The main strength of this research study was its large sample size, which allowed us to perform stratified analyses. Second, we collected a significant amount of clinical data to adjust for multiple confounders. Third, we were able to verify cause of death. However, several limitations of the study must be mentioned. First, of the thyroid hormones, only TSH level was measured. The lack of free thyroxine data prevented us from differentiating between subclinical hypothyroidism and overt hypothyroidism. Second, the elderly subjects who underwent annual health examinations may not truly represent the general population, limiting the generalizability of our results to all elderly patients with CKD. Third, because of the observational nature of the data, there may be unobserved variables that influenced survival. Therefore, we are unable to infer a causal relationship between hypothyroidism and patient outcome.

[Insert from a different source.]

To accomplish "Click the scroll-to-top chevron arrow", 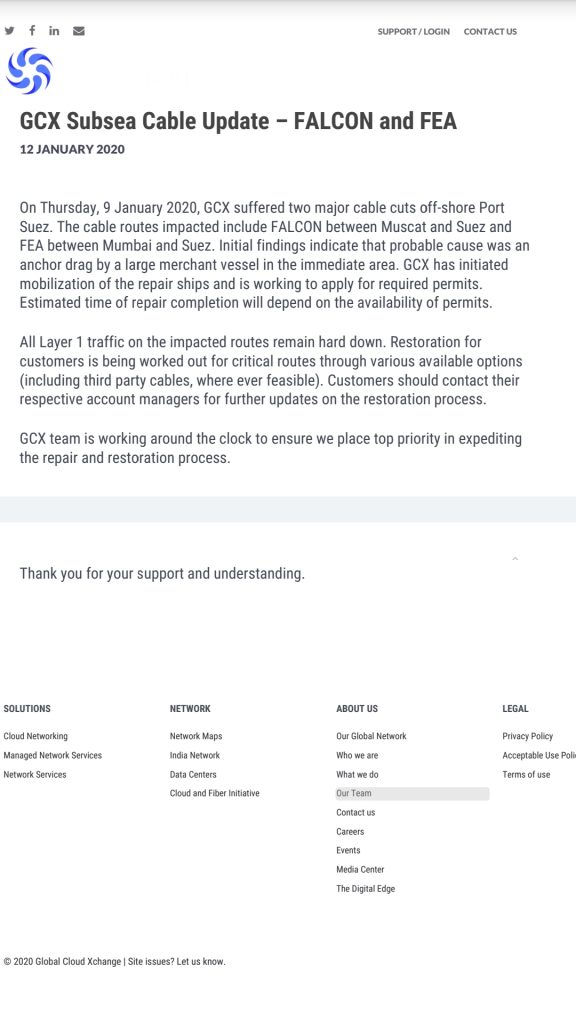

In conclusion, we found a significant association between TSH elevation and mortality in elderly patients with CKD. An increased death risk was observed in individuals with TSH level higher than 5.2 mIU/L. This finding suggests that periodic evaluation of TSH level in elderly CKD patients may be useful to detect abnormal thyroid function. However, a well-designed randomized controlled trial is needed to evaluate the benefit of treating TSH elevation in elderly patients with CKD. Further studies to investigate the need for cancer screening in CKD patients may also be necessary.